La mobilité électrique gagne du terrain partout en Afrique centrale, et les conducteurs congolais commencent, eux aussi, à se poser la question : rouler en voiture électrique à Brazzaville ou à Pointe-Noire, est-ce déjà réaliste ? Entre un réseau électrique en pleine mutation, des incitations à l'importation qui se dessinent et une infrastructure de recharge encore embryonnaire, le Congo se trouve à un carrefour. CarMunu.com fait le point sur l'état des lieux et les perspectives de la recharge électrique dans le pays.
Un Marché Automobile Congolais qui Regarde vers l'Électrique
Partout dans la sous-région, la tendance est claire : de plus en plus de pays d'Afrique centrale et de l'Ouest allègent la fiscalité sur les véhicules électriques pour encourager leur adoption. Le Congo n'échappe pas à ce mouvement. Comme nous l'expliquions dans notre article sur les nouvelles règles d'importation de véhicules au Congo, les autorités congolaises ont instauré des exonérations fiscales possibles pour les véhicules électriques et hybrides, tout en durcissant les taxes sur les véhicules thermiques de plus de trois ans. Un signal clair envoyé aux importateurs et aux automobilistes : la voiture électrique devient une option de plus en plus attractive sur le plan financier.
Pour les conducteurs congolais curieux d'explorer cette voie, des plateformes spécialisées comme EV24.africa offrent des options d'importation de véhicules électriques, élargissant le choix disponible sur le marché et facilitant l'accès à des modèles jusque-là réservés aux marchés plus matures.
Mais acheter une voiture électrique n'est que la première étape. Encore faut-il pouvoir la recharger — et c'est précisément là que le bât blesse.

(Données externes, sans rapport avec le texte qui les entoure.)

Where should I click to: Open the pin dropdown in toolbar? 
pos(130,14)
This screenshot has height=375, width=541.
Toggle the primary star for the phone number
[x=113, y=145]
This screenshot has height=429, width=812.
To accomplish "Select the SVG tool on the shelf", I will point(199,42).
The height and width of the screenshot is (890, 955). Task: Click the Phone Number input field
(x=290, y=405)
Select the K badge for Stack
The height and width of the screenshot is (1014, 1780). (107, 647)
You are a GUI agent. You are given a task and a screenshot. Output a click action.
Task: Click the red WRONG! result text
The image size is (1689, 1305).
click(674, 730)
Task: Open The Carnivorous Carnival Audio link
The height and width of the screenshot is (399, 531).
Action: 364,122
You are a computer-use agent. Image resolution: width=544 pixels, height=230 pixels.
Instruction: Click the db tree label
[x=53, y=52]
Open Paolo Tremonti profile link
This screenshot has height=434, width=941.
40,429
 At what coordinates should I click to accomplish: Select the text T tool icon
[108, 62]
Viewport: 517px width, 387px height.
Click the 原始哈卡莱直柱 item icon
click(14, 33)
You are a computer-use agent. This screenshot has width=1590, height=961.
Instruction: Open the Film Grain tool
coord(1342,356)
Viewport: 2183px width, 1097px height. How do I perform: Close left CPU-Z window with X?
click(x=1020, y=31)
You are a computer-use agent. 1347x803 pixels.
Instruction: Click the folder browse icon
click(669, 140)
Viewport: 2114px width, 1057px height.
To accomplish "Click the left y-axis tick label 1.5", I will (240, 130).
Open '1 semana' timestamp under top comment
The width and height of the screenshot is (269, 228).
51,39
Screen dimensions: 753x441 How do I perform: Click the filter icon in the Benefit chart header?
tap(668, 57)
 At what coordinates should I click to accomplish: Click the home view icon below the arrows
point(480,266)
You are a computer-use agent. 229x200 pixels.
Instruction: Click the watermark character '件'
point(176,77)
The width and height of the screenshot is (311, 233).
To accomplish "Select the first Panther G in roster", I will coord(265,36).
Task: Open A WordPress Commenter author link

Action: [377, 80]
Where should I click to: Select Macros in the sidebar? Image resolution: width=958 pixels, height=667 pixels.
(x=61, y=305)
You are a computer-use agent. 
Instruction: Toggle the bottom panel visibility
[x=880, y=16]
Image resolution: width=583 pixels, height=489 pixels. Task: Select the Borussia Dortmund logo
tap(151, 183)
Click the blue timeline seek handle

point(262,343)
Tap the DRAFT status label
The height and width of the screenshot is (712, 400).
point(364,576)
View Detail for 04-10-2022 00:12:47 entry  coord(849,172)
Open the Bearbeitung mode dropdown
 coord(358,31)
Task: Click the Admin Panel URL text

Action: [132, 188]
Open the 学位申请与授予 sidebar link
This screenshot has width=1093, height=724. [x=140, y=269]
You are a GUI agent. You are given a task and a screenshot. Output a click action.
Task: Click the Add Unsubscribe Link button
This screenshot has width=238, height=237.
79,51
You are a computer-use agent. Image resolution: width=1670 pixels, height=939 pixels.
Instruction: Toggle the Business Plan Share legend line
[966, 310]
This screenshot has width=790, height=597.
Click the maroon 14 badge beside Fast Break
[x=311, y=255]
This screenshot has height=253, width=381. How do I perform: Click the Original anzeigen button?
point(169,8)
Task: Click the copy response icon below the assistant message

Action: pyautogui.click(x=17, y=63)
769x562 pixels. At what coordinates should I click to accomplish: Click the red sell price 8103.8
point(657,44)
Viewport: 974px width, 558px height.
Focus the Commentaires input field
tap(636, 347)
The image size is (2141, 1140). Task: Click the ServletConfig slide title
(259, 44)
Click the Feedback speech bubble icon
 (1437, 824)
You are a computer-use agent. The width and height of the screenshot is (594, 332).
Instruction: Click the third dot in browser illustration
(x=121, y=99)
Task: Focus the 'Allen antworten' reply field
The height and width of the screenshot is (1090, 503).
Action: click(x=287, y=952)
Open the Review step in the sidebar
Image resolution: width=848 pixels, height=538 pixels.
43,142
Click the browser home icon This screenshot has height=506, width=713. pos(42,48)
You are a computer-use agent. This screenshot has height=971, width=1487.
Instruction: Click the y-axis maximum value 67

L'État du Réseau Électrique Congolais : Progrès Réels, Défis Persistants
Une Amélioration Notable de l'Accès à l'Électricité
Bonne nouvelle pour commencer : le taux d'accès à l'électricité au Congo a fait un bond significatif. Selon le ministre de l'Énergie et de l'Hydraulique, Émile Ouosso, ce taux est passé de 49 % à 59 % en l'espace d'un an, pour une production nationale de 770 mégawatts face à des besoins estimés à 600 mégawatts. Une progression encourageante, portée notamment par la réhabilitation de la ligne à haute tension reliant Pointe-Noire à Brazzaville.
Cependant, le tableau reste contrasté. Les pertes sur le réseau de transport demeurent considérables :sur les 300 mégawatts destinés à Brazzaville, moins de 100 mégawatts parviennent effectivement à destination, un réseau de transport vieillissant expliquant en grande partie ce phénomène. Le barrage hydroélectrique d'Imboulou, pourtant essentiel à l'approvisionnement du pays, souffre également de son âge, avec une turbine à l'arrêt depuis plusieurs années.
Un Potentiel Hydroélectrique Largement Sous-Exploité
Le Congo dispose pourtant d'atouts considérables pour une transition énergétique réussie. Le pays possède un potentiel hydroélectrique total estimé à 22 000 mégawatts, dont seulement 3 % est actuellement exploité. C'est dans ce contexte que s'inscrit le projet du barrage de Sounda, un chantier hydroélectrique majeur porté par un consortium chinois, dont la capacité de production est estimée entre 600 et 800 mégawatts, pour un investissement de 9,4 milliards de dollars.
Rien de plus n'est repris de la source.